Random Factor Analysis

Random factor analysis is a statistical analysis technique used to determine the origin of random data in a data collection. Random factor analysis is used to decipher whether the outlying data is caused by an underlying trend or just simply random occurring events and attempts to explain the apparently random data. It uses multiple variables to more accurately interpret the data.

Random factor analysis is commonly used to help companies better focus their plans on potential or actual problems. If the random data is caused by an underlying trend or random recurring event, that trend will need to be addressed and remedied accordingly. For example, consider a random event such as a volcano eruption. Sales of breathing masks may skyrocket, and if someone were to just look at the sales data over a multi-year period this would look like an outlier, but the analysis would attribute this data to this random event.

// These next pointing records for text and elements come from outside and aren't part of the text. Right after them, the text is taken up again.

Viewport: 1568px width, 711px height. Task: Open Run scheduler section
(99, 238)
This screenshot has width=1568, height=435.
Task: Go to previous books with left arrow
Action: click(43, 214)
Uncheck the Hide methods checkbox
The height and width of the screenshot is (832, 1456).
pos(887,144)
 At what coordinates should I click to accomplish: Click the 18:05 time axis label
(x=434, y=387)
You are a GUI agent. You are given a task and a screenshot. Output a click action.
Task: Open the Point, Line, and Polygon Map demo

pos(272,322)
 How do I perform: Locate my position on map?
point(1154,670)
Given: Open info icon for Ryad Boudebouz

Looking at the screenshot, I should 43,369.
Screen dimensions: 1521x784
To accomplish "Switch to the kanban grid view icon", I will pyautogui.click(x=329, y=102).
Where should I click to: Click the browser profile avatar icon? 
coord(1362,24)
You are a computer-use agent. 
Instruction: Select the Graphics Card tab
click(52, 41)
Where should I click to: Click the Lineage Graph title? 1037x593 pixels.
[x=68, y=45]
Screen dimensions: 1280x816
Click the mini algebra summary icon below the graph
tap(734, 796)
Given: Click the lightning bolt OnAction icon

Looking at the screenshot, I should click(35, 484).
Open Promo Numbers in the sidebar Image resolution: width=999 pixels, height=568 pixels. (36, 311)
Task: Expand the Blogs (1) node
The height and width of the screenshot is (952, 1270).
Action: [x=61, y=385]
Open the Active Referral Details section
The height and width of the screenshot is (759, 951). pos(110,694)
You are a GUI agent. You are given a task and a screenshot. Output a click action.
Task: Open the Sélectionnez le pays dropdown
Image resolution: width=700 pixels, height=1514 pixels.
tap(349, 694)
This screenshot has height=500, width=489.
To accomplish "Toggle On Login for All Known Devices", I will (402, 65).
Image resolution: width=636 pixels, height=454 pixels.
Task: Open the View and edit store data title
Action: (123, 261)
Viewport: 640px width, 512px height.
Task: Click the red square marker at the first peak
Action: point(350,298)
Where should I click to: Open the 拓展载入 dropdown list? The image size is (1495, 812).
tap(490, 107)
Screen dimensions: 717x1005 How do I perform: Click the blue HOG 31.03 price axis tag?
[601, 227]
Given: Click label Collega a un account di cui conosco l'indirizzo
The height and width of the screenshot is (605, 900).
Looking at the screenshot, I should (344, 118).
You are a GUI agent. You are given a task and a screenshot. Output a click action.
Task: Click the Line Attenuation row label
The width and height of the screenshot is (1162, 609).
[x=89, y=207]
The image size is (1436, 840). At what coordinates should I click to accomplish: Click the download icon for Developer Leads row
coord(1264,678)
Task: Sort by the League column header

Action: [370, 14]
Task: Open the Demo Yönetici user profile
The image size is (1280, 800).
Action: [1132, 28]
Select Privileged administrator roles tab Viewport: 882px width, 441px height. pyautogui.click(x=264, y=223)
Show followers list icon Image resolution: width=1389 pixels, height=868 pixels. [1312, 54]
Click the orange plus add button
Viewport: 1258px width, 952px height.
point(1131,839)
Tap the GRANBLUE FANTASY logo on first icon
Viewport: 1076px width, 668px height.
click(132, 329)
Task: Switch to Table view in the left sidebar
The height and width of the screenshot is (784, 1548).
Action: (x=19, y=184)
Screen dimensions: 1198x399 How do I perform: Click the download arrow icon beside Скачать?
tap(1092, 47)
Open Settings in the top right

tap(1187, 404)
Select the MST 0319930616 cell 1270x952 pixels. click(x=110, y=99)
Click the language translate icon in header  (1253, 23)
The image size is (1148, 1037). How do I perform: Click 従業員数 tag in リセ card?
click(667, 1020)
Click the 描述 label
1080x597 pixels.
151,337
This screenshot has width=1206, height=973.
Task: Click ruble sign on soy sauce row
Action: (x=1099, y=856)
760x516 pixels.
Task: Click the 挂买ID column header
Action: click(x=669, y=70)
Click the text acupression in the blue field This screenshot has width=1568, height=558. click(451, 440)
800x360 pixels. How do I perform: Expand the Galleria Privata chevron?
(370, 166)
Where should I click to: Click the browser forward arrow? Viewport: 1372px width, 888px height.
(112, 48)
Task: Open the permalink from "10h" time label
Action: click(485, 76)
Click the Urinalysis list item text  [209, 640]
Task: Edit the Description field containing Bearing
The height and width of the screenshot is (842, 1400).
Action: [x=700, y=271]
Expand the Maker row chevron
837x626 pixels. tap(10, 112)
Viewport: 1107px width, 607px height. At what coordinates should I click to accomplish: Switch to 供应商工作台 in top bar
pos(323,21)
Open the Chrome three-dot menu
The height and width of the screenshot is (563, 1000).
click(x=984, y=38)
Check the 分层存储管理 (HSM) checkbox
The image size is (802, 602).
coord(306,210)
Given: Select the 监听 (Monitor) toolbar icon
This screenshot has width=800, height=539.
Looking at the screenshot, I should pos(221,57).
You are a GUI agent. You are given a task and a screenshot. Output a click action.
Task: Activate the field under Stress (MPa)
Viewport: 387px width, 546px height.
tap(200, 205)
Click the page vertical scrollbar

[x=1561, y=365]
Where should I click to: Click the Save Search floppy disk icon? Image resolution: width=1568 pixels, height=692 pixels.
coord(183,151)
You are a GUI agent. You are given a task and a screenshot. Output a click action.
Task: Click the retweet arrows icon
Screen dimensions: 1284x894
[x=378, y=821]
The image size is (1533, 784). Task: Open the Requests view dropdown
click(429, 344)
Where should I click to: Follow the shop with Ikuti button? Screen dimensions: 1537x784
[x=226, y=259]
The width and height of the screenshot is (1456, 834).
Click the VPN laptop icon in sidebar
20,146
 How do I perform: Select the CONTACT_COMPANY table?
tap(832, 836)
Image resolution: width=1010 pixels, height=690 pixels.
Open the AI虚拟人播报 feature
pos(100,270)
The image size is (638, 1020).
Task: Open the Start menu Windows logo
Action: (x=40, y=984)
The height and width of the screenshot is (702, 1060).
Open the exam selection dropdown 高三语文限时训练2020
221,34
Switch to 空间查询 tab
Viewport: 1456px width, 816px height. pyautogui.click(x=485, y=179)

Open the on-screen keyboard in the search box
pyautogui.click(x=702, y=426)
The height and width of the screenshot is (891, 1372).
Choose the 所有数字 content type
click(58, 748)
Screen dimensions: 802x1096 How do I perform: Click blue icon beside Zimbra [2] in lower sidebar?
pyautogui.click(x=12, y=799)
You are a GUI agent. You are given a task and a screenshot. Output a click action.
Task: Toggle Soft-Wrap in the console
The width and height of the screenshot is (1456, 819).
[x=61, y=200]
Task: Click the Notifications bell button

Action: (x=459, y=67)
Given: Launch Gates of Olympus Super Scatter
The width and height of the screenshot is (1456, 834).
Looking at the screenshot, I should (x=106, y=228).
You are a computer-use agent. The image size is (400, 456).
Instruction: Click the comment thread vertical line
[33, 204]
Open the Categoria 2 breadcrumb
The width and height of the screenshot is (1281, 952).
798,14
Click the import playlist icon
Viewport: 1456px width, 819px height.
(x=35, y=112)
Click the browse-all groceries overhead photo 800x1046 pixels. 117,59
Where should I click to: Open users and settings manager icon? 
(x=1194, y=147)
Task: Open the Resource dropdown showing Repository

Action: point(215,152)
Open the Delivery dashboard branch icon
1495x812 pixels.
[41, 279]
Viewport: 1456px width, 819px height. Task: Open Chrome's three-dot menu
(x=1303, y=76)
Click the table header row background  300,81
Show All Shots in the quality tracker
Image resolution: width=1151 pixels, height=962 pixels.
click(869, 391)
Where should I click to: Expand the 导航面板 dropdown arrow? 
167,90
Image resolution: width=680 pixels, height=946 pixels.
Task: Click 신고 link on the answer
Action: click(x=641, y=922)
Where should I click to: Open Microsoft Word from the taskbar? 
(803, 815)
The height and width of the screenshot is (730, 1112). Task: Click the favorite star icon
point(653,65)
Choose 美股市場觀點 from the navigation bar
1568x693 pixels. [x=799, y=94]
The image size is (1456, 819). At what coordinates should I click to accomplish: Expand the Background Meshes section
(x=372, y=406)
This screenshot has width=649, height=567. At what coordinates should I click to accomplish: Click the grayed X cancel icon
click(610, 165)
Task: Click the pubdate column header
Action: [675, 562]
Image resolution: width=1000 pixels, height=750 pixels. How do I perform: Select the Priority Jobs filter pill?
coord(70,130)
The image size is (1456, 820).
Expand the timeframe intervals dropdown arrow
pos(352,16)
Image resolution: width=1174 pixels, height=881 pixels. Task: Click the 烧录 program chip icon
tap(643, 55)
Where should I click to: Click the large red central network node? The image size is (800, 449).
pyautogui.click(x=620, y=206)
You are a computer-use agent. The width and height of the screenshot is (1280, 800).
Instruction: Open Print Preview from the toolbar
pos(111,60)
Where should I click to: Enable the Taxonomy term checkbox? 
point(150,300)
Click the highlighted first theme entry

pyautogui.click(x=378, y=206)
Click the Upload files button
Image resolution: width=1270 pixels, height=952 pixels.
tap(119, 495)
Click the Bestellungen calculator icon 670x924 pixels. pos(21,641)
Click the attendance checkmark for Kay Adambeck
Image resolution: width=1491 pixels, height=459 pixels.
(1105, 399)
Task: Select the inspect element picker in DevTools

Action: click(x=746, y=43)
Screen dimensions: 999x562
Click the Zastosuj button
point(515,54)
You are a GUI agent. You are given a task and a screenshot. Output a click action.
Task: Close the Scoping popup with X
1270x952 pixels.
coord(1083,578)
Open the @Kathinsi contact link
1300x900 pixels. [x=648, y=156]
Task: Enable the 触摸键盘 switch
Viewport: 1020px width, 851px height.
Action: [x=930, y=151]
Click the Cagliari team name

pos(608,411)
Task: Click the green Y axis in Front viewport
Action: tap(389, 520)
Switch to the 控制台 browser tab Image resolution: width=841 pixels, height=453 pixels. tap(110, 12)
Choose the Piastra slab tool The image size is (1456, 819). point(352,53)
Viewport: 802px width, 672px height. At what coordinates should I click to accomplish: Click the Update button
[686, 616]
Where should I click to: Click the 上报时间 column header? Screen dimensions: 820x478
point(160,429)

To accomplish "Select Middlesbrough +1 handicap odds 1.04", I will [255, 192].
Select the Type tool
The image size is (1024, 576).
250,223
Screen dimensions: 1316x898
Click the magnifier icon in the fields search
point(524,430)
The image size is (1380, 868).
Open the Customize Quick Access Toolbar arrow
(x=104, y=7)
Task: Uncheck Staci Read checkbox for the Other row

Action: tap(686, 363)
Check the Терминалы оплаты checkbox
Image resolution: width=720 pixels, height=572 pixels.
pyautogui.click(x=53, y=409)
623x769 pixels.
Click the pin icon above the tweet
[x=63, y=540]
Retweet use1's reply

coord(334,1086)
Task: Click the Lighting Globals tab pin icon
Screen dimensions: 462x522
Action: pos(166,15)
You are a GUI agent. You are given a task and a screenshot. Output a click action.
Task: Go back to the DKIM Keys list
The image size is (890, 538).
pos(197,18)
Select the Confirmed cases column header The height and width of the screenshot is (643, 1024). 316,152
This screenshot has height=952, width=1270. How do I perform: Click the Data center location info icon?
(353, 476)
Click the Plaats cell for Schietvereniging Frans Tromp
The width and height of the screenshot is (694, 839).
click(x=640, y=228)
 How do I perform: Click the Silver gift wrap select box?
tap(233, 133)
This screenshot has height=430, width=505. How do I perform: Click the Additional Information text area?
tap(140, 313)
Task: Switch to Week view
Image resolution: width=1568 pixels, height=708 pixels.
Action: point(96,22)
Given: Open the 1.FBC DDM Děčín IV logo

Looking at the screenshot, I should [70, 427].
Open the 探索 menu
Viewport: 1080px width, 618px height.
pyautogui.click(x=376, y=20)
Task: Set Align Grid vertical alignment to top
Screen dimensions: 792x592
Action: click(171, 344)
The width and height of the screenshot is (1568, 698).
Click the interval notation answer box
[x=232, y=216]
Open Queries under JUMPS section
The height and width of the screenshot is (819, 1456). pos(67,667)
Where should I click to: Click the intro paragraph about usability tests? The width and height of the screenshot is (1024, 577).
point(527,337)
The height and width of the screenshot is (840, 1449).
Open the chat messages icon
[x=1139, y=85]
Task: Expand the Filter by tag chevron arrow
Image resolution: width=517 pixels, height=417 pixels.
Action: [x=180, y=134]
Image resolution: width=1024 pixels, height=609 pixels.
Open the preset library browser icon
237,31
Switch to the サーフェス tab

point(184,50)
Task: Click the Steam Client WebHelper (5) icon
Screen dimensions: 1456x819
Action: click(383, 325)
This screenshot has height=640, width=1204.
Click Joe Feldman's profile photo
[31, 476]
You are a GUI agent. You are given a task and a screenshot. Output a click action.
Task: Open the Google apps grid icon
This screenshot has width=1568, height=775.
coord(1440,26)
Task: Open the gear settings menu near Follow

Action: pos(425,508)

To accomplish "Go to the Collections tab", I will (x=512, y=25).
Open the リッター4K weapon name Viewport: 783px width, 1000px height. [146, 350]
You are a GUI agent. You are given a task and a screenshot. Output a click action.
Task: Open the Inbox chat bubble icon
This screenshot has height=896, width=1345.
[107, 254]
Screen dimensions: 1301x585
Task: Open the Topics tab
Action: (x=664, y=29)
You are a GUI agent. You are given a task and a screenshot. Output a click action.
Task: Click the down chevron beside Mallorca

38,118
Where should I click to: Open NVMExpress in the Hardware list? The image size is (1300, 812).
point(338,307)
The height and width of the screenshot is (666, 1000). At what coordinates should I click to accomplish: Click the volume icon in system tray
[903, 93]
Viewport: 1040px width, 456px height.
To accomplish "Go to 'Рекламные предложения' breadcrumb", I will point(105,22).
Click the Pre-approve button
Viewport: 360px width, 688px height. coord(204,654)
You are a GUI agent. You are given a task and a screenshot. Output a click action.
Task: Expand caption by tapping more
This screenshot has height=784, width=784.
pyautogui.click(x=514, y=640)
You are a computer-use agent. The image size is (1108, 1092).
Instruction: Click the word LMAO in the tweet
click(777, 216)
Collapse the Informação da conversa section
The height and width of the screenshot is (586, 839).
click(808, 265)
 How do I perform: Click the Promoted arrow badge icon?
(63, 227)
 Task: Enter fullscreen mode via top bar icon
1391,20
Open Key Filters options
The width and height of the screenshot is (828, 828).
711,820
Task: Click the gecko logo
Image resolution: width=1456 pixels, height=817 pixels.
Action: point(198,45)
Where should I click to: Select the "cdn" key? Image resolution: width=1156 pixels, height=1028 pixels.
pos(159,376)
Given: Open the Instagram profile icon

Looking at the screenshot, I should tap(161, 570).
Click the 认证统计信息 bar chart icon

In Analysis of Variance, a popular statistical technique, and several other methodologies, there are two types of factors: fixed effects and random effects. Which type is appropriate depends on the context of the problem, the questions of interest and how the data is gathered.

With a fixed effect factor, data has been gathered from all the levels of the factor that is of interest.

For instance, the purpose of an experiment is to compare the effects of three specific dosages of a drug on the response. "Dosage" is the factor; the three specific dosages in the experiment are the levels; there is no intent to say anything about other dosages.

A random effect factor then includes a factor with many possible levels. Interest is at all possible levels, but only a random sample of levels is included in the data.

For example, a large manufacturer of widgets is interested in studying the effect of a machine operator on the quality of a final product. The researcher selects a random sample of operators from the large number of operators at the various facilities that manufacture the widgets. The factor is "operator." The analysis will not estimate the effect of each of the operators in the sample, but will instead estimate the variability attributable to the factor "operator."